• _Required work_
Copy the records below line for line, keeping every character as it appears.

• _Records for locating visible targets_
★ ★ ★ ★
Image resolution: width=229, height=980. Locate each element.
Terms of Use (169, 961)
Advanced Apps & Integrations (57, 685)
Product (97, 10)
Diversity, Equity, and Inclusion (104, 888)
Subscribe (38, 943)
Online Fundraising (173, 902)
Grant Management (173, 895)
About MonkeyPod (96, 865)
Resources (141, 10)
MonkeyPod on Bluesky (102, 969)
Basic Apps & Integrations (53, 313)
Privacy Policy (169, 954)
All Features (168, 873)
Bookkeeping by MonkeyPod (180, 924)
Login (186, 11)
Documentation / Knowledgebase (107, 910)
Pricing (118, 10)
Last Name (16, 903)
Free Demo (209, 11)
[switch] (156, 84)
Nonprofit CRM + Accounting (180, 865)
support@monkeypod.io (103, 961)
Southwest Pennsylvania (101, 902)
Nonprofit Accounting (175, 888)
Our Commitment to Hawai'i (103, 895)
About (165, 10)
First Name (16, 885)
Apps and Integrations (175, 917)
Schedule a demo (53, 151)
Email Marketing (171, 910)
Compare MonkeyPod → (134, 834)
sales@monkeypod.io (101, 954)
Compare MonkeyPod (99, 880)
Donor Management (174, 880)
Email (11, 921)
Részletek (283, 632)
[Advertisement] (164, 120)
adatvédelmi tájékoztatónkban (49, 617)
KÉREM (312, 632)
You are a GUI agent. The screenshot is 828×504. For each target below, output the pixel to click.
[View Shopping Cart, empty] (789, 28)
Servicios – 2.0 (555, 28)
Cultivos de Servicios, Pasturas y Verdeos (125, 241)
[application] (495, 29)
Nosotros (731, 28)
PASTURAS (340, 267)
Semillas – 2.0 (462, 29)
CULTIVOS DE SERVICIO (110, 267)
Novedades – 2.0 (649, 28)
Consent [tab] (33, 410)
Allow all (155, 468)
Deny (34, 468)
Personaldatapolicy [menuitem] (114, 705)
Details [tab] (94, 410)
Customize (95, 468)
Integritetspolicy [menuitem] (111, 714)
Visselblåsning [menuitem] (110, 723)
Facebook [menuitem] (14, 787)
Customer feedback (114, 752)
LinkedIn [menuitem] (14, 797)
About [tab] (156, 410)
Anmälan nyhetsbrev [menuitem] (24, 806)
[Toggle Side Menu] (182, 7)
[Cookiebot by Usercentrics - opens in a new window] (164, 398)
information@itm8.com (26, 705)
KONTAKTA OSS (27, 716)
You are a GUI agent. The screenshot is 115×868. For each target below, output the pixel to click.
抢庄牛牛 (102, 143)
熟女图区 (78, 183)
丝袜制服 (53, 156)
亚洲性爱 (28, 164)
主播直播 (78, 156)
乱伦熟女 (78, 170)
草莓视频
★ ★ ★ ★
• _Solution to this task_
Image resolution: width=229, height=980. Locate each element.
Terms of Use (169, 961)
Advanced Apps & Integrations (57, 685)
Product (97, 10)
Diversity, Equity, and Inclusion (104, 888)
Subscribe (38, 943)
Online Fundraising (173, 902)
Grant Management (173, 895)
About MonkeyPod (96, 865)
Resources (141, 10)
MonkeyPod on Bluesky (102, 969)
Basic Apps & Integrations (53, 313)
Privacy Policy (169, 954)
All Features (168, 873)
Bookkeeping by MonkeyPod (180, 924)
Login (186, 11)
Documentation / Knowledgebase (107, 910)
Pricing (118, 10)
Last Name (16, 903)
Free Demo (209, 11)
[switch] (156, 84)
Nonprofit CRM + Accounting (180, 865)
support@monkeypod.io (103, 961)
Southwest Pennsylvania (101, 902)
Nonprofit Accounting (175, 888)
Our Commitment to Hawai'i (103, 895)
About (165, 10)
First Name (16, 885)
Apps and Integrations (175, 917)
Schedule a demo (53, 151)
Email Marketing (171, 910)
Compare MonkeyPod → (134, 834)
sales@monkeypod.io (101, 954)
Compare MonkeyPod (99, 880)
Donor Management (174, 880)
Email (11, 921)
Részletek (283, 632)
[Advertisement] (164, 120)
adatvédelmi tájékoztatónkban (49, 617)
KÉREM (312, 632)
You are a GUI agent. The screenshot is 828×504. For each target below, output the pixel to click.
[View Shopping Cart, empty] (789, 28)
Servicios – 2.0 (555, 28)
Cultivos de Servicios, Pasturas y Verdeos (125, 241)
[application] (495, 29)
Nosotros (731, 28)
PASTURAS (340, 267)
Semillas – 2.0 (462, 29)
CULTIVOS DE SERVICIO (110, 267)
Novedades – 2.0 (649, 28)
Consent [tab] (33, 410)
Allow all (155, 468)
Deny (34, 468)
Personaldatapolicy [menuitem] (114, 705)
Details [tab] (94, 410)
Customize (95, 468)
Integritetspolicy [menuitem] (111, 714)
Visselblåsning [menuitem] (110, 723)
Facebook [menuitem] (14, 787)
Customer feedback (114, 752)
LinkedIn [menuitem] (14, 797)
About [tab] (156, 410)
Anmälan nyhetsbrev [menuitem] (24, 806)
[Toggle Side Menu] (182, 7)
[Cookiebot by Usercentrics - opens in a new window] (164, 398)
information@itm8.com (26, 705)
KONTAKTA OSS (27, 716)
You are a GUI agent. The screenshot is 115×868. For each target below, output the pixel to click.
抢庄牛牛 (102, 143)
熟女图区 (78, 183)
丝袜制服 (53, 156)
亚洲性爱 (28, 164)
主播直播 (78, 156)
乱伦熟女 (78, 170)
草莓视频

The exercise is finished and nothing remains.